Goodreads is a go-to platform for book lovers to track what they’ve read, share reviews, and discover new favorites. One of its most popular features is the “Best Books Ever” list, which ranks books based on user ratings and votes. It’s a mix of classics, modern hits, and everything in between, giving a good snapshot of what readers around the world consider the best of the best.
Analysis
In this analysis, I looked at the books on the “Best Books Ever” list to explore trends in how readers rate and engage with them. Using R to scrape and visualize the data, I compared average ratings, the number of ratings, and which books were the most popular. The goal was to understand what makes a book highly rated or widely read—and whether the two always go hand in hand.
Data Source:
We’ll scrape data from Goodreads’ “Best Books Ever” ranking, which is publicly accessible and contains structured HTML content.
Visualization 1. Average Rating Distribution: Most vs. Least Rated Books
Explanation: This density plot compares the distribution of average ratings between books with more than 2 million ratings and those with fewer. It helps identify whether highly-rated books also tend to be widely rated, and shows differences in rating concentration across popularity levels.
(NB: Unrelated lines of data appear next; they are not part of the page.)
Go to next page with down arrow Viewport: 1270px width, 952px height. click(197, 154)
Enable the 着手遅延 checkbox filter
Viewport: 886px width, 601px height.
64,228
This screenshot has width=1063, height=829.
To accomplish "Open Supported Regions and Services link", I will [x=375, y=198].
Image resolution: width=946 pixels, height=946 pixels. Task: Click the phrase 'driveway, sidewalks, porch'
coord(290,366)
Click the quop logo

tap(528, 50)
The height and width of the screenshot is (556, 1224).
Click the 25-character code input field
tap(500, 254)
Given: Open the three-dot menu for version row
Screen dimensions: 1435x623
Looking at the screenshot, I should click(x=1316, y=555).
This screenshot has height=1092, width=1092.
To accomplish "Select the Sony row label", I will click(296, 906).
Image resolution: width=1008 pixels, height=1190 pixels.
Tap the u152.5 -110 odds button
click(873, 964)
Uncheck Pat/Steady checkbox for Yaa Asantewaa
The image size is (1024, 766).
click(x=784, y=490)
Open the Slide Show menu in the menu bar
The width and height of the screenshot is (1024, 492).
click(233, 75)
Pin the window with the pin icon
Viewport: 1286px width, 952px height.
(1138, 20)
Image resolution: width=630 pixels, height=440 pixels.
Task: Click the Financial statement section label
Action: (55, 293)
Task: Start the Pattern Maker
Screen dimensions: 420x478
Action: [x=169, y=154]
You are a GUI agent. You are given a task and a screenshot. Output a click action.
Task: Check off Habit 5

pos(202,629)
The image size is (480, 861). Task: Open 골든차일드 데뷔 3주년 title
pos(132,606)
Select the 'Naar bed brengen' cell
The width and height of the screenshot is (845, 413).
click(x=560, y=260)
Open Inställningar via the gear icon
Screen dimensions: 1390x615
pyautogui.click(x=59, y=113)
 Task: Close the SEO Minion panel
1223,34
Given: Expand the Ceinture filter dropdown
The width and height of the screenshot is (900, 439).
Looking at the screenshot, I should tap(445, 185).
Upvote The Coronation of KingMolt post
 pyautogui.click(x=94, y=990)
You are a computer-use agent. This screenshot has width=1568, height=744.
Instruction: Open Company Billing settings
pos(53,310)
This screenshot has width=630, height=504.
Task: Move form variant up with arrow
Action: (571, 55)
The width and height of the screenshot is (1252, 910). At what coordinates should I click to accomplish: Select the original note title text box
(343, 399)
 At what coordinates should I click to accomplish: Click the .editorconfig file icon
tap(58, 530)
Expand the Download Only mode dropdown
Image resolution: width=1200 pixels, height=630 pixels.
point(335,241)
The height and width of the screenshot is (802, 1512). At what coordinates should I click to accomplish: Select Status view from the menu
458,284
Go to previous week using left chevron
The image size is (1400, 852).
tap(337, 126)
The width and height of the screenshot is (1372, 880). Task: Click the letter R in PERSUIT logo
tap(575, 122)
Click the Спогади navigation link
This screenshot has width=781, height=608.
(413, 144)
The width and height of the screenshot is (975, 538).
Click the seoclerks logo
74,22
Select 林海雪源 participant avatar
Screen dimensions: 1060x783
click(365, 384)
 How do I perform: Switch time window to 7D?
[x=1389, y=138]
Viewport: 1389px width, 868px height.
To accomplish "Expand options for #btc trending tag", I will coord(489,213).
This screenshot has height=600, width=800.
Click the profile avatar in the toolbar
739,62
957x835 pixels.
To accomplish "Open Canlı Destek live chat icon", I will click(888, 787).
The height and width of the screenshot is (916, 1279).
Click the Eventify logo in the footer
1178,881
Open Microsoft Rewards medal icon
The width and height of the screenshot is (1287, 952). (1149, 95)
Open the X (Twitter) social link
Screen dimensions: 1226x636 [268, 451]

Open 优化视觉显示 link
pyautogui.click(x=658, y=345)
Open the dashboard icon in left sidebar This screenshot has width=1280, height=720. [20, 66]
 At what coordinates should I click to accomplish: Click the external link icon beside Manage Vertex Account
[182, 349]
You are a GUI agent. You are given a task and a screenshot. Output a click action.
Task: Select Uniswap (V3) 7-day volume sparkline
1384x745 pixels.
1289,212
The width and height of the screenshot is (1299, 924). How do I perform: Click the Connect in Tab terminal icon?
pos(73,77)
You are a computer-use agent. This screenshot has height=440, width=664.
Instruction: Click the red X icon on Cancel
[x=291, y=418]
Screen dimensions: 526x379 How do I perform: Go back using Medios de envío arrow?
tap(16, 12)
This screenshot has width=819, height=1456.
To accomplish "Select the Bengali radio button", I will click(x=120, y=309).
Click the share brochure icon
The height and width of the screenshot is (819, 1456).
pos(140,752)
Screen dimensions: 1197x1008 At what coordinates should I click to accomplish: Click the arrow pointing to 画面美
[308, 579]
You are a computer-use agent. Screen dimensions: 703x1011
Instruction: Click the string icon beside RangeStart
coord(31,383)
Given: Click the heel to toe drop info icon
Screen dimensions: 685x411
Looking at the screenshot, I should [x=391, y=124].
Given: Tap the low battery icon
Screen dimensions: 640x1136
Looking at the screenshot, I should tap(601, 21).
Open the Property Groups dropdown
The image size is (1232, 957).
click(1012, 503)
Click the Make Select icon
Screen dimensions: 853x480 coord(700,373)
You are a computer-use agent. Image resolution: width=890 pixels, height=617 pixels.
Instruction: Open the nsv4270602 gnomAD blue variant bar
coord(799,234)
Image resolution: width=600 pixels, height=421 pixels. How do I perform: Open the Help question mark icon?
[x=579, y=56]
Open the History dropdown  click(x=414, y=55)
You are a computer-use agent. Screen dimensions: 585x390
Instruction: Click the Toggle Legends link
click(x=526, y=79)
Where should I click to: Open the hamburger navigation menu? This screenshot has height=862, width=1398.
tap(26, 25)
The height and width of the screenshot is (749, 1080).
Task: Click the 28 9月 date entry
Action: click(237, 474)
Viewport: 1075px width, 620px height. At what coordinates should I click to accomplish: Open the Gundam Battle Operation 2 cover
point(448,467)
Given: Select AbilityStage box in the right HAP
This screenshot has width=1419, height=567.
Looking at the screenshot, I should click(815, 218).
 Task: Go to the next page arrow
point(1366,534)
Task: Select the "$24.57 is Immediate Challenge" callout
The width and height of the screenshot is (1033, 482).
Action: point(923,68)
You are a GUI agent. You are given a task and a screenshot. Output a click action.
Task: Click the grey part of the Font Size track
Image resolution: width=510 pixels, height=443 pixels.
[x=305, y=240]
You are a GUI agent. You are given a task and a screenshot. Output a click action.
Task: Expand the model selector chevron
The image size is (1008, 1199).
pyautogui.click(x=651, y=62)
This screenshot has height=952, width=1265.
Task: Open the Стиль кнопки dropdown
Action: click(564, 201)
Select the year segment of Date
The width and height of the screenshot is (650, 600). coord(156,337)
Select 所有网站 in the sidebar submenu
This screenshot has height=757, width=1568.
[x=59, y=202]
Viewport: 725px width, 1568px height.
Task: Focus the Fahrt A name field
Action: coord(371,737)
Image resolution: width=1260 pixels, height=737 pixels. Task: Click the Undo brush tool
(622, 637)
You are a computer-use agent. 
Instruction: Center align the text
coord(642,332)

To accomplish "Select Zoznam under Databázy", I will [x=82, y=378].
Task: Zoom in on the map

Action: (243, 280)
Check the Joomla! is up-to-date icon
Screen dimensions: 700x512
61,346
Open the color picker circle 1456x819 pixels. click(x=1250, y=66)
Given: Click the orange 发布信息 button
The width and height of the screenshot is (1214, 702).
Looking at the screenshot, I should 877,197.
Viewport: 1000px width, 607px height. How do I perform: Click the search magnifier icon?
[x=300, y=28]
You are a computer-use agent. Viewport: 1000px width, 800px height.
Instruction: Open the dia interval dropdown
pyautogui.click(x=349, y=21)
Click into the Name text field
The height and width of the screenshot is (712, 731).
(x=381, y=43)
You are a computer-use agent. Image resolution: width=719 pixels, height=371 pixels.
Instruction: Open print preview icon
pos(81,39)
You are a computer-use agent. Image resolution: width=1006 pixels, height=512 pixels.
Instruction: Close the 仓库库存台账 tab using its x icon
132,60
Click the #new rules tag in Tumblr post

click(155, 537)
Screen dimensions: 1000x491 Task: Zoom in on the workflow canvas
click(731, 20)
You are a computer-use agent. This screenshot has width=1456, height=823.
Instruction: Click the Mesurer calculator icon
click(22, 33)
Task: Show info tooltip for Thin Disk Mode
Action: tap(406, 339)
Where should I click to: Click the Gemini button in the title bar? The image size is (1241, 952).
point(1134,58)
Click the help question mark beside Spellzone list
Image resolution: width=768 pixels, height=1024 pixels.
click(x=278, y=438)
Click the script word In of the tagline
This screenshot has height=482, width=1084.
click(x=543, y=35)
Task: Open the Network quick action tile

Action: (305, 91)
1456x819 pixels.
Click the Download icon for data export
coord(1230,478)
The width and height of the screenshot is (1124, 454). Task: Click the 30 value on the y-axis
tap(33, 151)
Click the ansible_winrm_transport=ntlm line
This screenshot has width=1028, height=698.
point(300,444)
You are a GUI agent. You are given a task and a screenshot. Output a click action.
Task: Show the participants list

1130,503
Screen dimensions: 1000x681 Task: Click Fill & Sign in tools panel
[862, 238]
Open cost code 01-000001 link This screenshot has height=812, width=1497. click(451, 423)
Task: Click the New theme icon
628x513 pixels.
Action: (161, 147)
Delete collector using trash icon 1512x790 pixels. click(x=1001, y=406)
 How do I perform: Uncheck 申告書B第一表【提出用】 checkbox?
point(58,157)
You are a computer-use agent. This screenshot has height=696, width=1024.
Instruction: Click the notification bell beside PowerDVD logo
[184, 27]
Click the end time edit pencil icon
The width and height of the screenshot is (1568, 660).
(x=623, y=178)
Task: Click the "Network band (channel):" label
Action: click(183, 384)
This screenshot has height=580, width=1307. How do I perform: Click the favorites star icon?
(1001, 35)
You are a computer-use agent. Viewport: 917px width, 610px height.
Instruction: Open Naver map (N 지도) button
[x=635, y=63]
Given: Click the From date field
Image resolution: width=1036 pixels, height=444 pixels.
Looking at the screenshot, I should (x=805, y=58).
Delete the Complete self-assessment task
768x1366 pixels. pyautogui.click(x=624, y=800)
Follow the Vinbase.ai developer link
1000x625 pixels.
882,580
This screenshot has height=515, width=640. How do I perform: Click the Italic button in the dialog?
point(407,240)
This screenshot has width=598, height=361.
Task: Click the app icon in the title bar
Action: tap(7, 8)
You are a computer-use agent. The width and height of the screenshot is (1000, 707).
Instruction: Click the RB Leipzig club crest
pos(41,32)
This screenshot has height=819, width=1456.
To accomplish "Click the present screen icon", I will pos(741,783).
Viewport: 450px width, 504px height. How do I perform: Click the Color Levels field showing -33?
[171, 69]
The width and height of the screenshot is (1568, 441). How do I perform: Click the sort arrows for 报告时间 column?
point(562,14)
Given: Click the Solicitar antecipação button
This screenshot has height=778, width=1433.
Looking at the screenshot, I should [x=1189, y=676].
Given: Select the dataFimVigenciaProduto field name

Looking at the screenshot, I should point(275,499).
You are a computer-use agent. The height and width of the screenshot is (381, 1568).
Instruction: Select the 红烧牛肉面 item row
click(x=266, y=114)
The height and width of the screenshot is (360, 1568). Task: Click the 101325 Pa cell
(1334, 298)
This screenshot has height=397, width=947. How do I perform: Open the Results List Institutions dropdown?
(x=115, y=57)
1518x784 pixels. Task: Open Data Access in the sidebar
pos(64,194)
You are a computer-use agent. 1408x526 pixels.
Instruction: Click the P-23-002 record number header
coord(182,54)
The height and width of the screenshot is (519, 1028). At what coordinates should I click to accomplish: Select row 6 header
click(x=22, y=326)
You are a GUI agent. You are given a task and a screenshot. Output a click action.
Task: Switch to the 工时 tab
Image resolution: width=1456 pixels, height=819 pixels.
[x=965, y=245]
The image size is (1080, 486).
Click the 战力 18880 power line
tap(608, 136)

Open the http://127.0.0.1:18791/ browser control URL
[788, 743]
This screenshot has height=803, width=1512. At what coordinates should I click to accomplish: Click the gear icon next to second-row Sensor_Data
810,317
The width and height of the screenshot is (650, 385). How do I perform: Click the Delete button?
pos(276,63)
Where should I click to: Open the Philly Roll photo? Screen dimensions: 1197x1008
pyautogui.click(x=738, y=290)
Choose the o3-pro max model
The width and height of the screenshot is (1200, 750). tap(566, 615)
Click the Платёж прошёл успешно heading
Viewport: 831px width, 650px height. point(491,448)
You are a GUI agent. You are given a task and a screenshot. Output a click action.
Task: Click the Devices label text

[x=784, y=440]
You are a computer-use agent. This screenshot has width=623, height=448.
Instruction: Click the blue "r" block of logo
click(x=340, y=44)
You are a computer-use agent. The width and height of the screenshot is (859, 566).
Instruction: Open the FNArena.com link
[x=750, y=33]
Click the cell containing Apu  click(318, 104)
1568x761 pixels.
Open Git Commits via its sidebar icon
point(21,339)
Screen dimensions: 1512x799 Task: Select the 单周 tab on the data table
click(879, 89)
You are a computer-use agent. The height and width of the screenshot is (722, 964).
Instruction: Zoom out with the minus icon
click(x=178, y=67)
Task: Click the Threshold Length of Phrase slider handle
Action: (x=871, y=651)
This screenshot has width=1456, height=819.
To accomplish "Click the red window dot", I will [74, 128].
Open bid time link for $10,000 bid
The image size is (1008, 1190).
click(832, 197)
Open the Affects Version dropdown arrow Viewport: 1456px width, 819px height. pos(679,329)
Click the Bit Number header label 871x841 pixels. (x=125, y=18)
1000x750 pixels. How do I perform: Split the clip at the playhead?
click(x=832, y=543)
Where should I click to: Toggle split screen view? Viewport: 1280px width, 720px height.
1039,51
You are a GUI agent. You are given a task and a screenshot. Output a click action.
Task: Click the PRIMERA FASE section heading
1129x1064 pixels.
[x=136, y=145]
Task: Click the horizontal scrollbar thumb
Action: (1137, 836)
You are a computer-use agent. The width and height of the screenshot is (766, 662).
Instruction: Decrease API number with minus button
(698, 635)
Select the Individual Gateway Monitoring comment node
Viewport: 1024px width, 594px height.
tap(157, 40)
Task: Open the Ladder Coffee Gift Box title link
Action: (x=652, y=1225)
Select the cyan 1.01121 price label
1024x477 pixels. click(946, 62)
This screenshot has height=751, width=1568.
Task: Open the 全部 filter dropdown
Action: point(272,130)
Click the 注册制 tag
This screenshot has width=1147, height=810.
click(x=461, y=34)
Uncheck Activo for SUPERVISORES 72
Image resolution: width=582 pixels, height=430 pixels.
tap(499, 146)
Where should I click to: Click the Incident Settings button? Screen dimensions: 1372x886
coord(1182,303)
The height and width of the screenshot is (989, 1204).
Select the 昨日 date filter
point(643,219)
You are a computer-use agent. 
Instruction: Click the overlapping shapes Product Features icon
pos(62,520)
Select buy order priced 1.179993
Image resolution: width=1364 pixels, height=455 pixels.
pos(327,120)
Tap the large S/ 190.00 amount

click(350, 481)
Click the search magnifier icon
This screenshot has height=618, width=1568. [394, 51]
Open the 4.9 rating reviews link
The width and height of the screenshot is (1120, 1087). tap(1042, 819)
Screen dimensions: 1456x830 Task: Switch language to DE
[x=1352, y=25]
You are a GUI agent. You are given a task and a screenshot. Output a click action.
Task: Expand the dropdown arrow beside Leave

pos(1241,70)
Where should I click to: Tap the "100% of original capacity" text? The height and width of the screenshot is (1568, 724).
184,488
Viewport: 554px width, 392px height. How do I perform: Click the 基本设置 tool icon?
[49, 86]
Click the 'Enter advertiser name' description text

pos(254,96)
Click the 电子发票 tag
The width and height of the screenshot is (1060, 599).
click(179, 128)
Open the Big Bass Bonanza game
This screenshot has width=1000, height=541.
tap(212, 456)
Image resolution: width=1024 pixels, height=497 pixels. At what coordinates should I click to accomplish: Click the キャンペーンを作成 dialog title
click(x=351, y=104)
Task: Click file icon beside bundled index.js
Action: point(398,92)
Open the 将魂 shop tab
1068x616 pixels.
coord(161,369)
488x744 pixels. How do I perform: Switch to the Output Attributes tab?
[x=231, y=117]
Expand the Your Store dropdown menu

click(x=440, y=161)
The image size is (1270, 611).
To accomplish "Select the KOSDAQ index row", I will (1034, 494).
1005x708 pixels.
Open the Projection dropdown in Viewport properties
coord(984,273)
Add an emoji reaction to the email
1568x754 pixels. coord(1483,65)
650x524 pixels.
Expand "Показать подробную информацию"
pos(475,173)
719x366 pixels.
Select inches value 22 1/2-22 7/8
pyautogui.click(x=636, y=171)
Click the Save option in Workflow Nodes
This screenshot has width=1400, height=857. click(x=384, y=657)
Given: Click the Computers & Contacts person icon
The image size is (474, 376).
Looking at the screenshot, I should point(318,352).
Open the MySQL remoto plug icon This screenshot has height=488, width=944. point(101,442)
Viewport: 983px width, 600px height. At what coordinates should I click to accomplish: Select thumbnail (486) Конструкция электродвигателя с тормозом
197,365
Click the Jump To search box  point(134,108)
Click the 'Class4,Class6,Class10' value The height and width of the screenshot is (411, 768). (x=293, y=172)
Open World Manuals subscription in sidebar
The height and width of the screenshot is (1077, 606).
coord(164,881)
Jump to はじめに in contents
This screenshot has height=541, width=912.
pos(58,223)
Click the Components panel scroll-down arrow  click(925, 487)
Visualization 2. Ratings Distribution by Popularity (Top vs. Bottom 10 Rated Books)
Explanation: This boxplot contrasts the spread of average ratings for the top 10 most-rated books and the bottom 10 least-rated books. It highlights how rating behavior may differ at the extremes of popularity.
Visualization 3. Distribution of Rating Counts (Log Scale)
Explanation: This histogram shows the distribution of how many ratings books have received, using a log-scaled x-axis to accommodate the wide range. It helps reveal patterns among books with low, moderate, and extremely high numbers of ratings.
Visualization 4. Distribution of Average Ratings
Explanation: This histogram provides an overview of how average ratings are distributed across all books. It helps identify common rating scores and shows whether most books are rated similarly or vary widely.
Visualization 5. Top 10 Books by Ratings
Explanation: This bar chart highlights the 10 books with the most total ratings. It helps identify the most widely read and engaged-with books on the platform.